REQUIREMENT:
Decide whether each of the statements below agrees with the forum post on anal bleaching, answering yes or no and quoting the exact words of the post that settle it. 1. The post says bum guns are used in Thailand. 2. The maintenance tips advise a diet low in fiber. 3. The post names adult movie stars, dancers, and models as the first users of these products.

#  >  > Living And Legal Affairs In Thailand >  >  > Living In Thailand Forum >  >  > Health, Fitness and Hospitals in Thailand >  >  Anal Bleaching

## dirtydog

There is a saying in Thailand which is considered I believe a slight childish insult, that is *Toot Dum*, which translates as *black bum*, now we all know the Thais love affair with whitening creams, if the label has the word *whitening* in it it will sell by the truckload.

I can see the Thai tv advertising campaigns, a beautiful pale skinned Thai lady, maybe putting the dirty laundry into the washing machine, as she bends over her pale skinned children jokingly call her *toot dum*, miracualously as she stands up she has a tube of Mistines all new anal bleaching cream in her hand, and explains to the tv audience how she uses anal bleaching cream, its gonna be a winner in Thailand, your Thai wives will want gallons of the stuff.

Lets have a look at what the web has to say on anal bleaching, first up a few tips and tricks, thankfully we use bum guns in Thailand.


*Maintenance:* 								If you are in the process or have completed bleaching your anal area there are just a few things to remember to keep your backside looking young. There is nothing to it really.
 								1.  Eat a diet high in fiber.  This will result in firmer stool which should stain the area less.
 								2. Use a moist wipe after bowel movements. When wiping, try to clean just inside the anus as well as the outside. This should result in less staining as well. 
 								3.  Avoid dark, staining foods such as colas, coffee, red wine, grape juice.


Anal Bleaching Maintenance Techniques


_A few tips on keeping the brown eye a bit pinker._




*Anal Bleach Really Works*

   The first thing you need to know about *anal bleaching* and *vaginal bleaching* is that it is safe and it works! Anal bleaching is a growing trend that seems to be getting more and more popular as the days pass. The first to use these products were adult movie stars, dancers, and models with darker pigmentation in the anal and vaginal region.

  Featured on _E! Network's program Dr. 90210_, a recent episode showed adult video star Tabitha Stevens having the anal bleaching treatment done. _Howard Stern_ also recently spoke to a salon owner on his show who offers a bleach service. The demand for the product started to grow even more when salons that offered brazilian waxing realized some clients were embarassed by their dark skin once their hair was removed. Because of this, it is now being done in salons everywhere and it has become an accepted practice in the general community for those who are embarassed by their darker skin around the genitals. Some people are still too shy or embarassed to go to a salon. This is why Lakshma has developed a safe and affordable solution.

Stored data entries:
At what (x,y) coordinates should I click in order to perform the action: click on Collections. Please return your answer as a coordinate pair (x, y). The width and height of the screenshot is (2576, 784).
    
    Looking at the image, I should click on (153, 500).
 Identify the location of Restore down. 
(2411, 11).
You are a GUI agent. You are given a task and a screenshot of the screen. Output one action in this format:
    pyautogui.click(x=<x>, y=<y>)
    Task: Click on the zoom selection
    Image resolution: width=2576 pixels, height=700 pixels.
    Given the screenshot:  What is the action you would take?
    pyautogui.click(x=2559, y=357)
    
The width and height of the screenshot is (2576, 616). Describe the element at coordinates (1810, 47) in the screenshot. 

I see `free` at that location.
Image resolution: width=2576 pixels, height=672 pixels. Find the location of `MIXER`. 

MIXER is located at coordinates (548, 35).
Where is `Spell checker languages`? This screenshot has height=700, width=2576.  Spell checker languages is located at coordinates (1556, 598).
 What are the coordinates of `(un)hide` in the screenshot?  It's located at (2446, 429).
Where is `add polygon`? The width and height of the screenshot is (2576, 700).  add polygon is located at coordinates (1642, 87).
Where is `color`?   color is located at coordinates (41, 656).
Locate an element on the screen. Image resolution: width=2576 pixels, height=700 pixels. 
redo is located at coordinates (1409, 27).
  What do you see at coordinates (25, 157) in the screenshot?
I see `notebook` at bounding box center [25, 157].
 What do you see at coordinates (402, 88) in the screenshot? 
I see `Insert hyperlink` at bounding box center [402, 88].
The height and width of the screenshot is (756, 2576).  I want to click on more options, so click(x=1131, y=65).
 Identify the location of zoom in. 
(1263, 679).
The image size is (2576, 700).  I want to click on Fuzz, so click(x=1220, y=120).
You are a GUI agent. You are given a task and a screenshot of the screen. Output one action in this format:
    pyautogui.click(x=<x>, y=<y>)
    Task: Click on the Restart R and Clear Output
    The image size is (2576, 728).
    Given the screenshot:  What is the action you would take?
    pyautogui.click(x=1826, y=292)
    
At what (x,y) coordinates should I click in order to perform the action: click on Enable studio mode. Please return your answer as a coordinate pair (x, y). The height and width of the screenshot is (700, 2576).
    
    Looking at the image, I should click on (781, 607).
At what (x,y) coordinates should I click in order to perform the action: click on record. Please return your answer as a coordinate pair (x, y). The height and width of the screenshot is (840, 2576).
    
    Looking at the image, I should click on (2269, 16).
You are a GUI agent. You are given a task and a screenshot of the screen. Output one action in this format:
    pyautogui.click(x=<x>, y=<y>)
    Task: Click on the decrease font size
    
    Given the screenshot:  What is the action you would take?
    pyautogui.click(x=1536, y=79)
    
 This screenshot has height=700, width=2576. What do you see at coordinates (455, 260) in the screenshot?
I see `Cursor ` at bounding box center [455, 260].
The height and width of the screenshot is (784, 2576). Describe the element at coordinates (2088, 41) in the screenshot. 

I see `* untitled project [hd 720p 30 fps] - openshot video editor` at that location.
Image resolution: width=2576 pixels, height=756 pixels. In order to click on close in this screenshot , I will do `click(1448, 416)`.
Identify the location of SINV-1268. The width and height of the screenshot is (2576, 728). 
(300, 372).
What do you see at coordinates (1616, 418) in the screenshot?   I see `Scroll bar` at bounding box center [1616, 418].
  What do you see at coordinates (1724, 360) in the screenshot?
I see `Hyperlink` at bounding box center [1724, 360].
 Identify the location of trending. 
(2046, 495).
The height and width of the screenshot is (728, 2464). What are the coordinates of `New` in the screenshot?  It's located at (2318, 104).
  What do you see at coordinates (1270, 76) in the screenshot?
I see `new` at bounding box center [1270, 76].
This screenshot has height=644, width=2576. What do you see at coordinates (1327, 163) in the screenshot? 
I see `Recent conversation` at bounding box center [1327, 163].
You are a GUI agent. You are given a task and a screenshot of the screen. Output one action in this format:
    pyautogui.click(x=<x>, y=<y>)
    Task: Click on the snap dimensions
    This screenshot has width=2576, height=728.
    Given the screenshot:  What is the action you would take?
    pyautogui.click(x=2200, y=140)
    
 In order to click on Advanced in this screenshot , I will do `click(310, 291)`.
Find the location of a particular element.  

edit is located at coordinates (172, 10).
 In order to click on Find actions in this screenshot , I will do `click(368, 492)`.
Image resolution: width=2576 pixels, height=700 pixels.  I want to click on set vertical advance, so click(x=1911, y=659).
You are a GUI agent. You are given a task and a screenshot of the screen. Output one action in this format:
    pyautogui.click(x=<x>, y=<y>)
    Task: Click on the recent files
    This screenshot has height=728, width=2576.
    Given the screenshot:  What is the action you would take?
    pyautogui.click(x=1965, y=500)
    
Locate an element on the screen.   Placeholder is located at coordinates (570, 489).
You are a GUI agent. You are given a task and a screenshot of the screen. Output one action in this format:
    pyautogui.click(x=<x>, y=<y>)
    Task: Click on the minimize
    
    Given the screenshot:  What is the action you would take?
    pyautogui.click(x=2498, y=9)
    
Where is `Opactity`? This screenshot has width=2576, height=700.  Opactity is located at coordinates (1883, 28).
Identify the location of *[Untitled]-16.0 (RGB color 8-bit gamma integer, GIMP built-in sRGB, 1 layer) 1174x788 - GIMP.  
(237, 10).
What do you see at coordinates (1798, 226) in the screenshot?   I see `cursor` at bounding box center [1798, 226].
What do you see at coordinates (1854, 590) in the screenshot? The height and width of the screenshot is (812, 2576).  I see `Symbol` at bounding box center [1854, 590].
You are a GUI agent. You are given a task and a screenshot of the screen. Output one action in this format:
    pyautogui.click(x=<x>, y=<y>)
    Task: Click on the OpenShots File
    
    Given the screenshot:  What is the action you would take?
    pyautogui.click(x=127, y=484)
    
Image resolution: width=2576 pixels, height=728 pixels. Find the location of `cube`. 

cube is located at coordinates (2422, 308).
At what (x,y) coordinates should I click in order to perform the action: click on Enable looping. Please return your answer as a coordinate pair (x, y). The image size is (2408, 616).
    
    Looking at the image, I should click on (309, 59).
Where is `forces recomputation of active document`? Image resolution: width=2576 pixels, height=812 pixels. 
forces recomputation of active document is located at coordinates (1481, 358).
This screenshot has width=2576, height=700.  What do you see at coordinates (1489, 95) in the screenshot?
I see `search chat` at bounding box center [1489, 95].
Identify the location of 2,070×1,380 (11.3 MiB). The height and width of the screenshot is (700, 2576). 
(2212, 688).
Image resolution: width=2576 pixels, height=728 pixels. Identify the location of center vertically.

YOUR SOLUTION:
1. Yes: "thankfully we use bum guns in Thailand."
2. No: "Eat a diet high in fiber."
3. Yes: "The first to use these products were adult movie stars, dancers, and models with darker pigmentation in the anal and vaginal region."